College Night at the Springville Art Museum brings culture to the masses

Triannual event raises awarness of regional art. Jake Buntjer / UVU Review

The Springville Museum of Art held its triannual College Night event on June 30. The event featured live music from The Yarrow, chips and handmade salsa from Rubio’s Fresh Mexican Grill and also included two mixed media artist discussions with Salt Lake City’s Trent Alvey and Riverton’s Tim Little.
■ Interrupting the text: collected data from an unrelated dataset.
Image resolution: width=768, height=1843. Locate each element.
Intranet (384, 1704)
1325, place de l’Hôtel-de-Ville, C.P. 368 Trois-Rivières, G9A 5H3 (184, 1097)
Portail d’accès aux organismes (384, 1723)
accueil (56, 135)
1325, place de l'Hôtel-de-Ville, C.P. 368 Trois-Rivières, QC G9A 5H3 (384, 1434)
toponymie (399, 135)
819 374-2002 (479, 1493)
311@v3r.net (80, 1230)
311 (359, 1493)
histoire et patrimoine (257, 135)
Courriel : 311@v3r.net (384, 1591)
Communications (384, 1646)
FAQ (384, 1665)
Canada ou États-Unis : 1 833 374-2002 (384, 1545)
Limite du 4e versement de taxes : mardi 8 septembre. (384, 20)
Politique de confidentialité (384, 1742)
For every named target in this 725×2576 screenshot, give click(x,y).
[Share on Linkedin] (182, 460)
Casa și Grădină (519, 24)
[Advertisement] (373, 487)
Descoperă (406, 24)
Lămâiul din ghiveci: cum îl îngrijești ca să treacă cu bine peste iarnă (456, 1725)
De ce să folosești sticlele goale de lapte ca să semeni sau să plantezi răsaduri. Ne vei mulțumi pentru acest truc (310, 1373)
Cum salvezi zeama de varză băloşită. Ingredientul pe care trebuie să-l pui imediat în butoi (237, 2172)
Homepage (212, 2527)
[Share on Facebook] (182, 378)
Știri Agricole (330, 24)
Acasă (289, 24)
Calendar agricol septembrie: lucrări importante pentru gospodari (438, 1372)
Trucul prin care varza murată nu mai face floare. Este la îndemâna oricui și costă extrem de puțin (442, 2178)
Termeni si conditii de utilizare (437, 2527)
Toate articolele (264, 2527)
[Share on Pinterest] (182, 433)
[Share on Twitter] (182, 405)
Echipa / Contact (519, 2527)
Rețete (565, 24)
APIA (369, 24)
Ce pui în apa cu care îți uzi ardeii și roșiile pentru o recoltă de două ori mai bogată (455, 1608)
Meant to introduce the museum and its offerings to a younger, college-age crowd, College Night is held three times a year, the next two being held on September 15 of this year and March 23, 2011.

Ruth White, the museum’s assistant director of operations, said that College Night was a great event that helps remind the community that the Springville Museum of Art is “the best depository of Utah art, past or present.” The museum features work from several of the Most Honored Artists of Utah, a title bestowed by the Artists of Utah committee, a group of curators, educators and artists that decide upon a list of one hundred of Utah’s most important artists.

The museum also has an expansive permanent collection of 20th century Russian art.

Jake Buntjer/UVU Review

Alvey and Little, the local artists who introduced their own featured work, have several pieces on display. Introducing her art, Alvey, who is frequently featured in the Artists of Utah publication 15 Bytes, said that she uses “…art to find [her] place in the world. That’s the philosophical part.”

The museum is open Tuesday through Saturday from 10-5 p.m., with the exception of Wednesday, when it is open until 9 p.m. On Sundays the hours are 3-6 p.m. There is no admission charge, and internships and volunteer opportunities are available.